What is required:
Up to and including the line holding "CYPRUS (193, 10)", write out the data exactly from its first line, but not the pictures.

Excerpts from a dataset
- - -

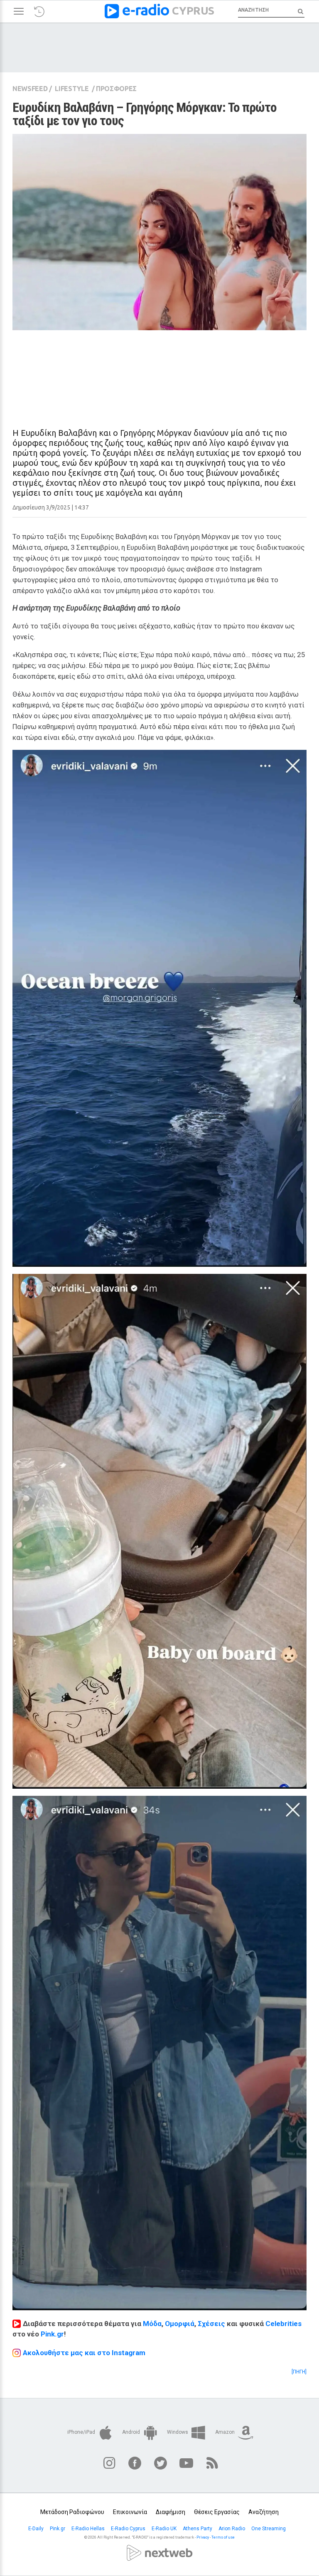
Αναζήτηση (263, 2512)
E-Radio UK (165, 2529)
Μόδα (152, 2323)
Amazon (225, 2432)
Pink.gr (52, 2334)
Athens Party (198, 2529)
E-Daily (36, 2529)
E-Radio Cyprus (129, 2529)
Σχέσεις (211, 2323)
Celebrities (283, 2323)
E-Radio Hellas (88, 2529)
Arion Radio (232, 2529)
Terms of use (223, 2537)
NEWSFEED (29, 88)
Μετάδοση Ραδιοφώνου (72, 2512)
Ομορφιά (179, 2323)
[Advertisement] (159, 371)
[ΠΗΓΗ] (299, 2372)
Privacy (202, 2537)
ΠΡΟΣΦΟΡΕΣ (116, 88)
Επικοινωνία (130, 2512)
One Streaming (269, 2529)
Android (131, 2432)
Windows (178, 2432)
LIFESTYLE (71, 88)
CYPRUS (193, 10)
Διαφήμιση (170, 2512)
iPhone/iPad (81, 2432)
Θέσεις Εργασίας (217, 2512)
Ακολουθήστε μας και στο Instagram (84, 2353)
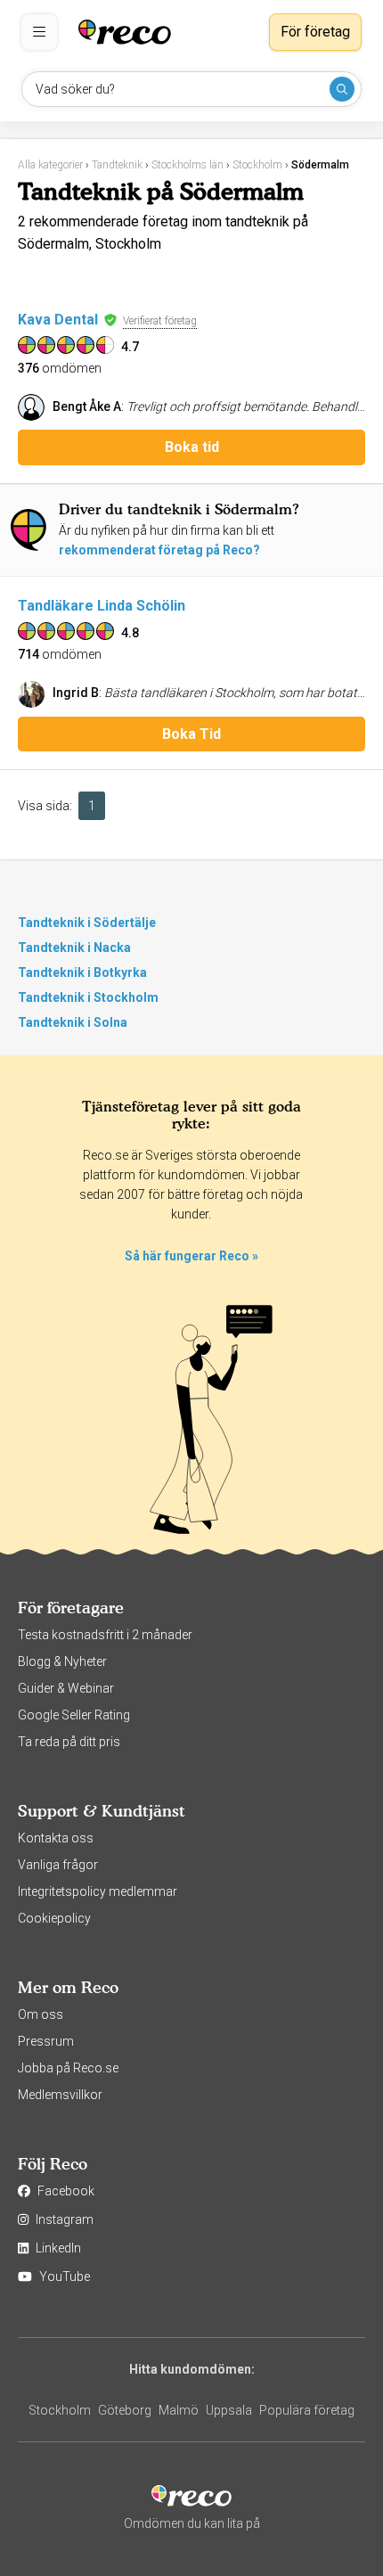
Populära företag (306, 2410)
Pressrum (46, 2041)
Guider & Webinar (66, 1688)
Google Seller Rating (74, 1715)
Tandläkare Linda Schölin (101, 605)
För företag (315, 31)
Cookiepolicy (54, 1918)
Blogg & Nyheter (62, 1661)
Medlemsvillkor (60, 2095)
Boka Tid (191, 734)
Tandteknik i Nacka (74, 947)
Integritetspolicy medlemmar (97, 1891)
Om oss (40, 2014)
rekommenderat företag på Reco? (159, 550)
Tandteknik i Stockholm (88, 997)
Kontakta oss (56, 1838)
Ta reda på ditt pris (69, 1742)
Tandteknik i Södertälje (87, 922)
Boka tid (192, 447)
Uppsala (229, 2410)
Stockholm (60, 2410)
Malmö (179, 2410)
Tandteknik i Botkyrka (82, 972)
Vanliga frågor (58, 1865)
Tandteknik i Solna (72, 1022)
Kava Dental (58, 319)
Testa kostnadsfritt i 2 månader (105, 1635)
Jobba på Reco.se (68, 2068)
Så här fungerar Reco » (191, 1256)
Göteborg (124, 2410)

- - -

Response:
Αναζήτηση (263, 2512)
E-Radio UK (165, 2529)
Μόδα (152, 2323)
Amazon (225, 2432)
Pink.gr (52, 2334)
Athens Party (198, 2529)
E-Daily (36, 2529)
E-Radio Cyprus (129, 2529)
Σχέσεις (211, 2323)
Celebrities (283, 2323)
E-Radio Hellas (88, 2529)
Arion Radio (232, 2529)
Terms of use (223, 2537)
NEWSFEED (29, 88)
Μετάδοση Ραδιοφώνου (72, 2512)
Ομορφιά (179, 2323)
[Advertisement] (159, 371)
[ΠΗΓΗ] (299, 2372)
Privacy (202, 2537)
ΠΡΟΣΦΟΡΕΣ (116, 88)
Επικοινωνία (130, 2512)
One Streaming (269, 2529)
Android (131, 2432)
Windows (178, 2432)
LIFESTYLE (71, 88)
CYPRUS (193, 10)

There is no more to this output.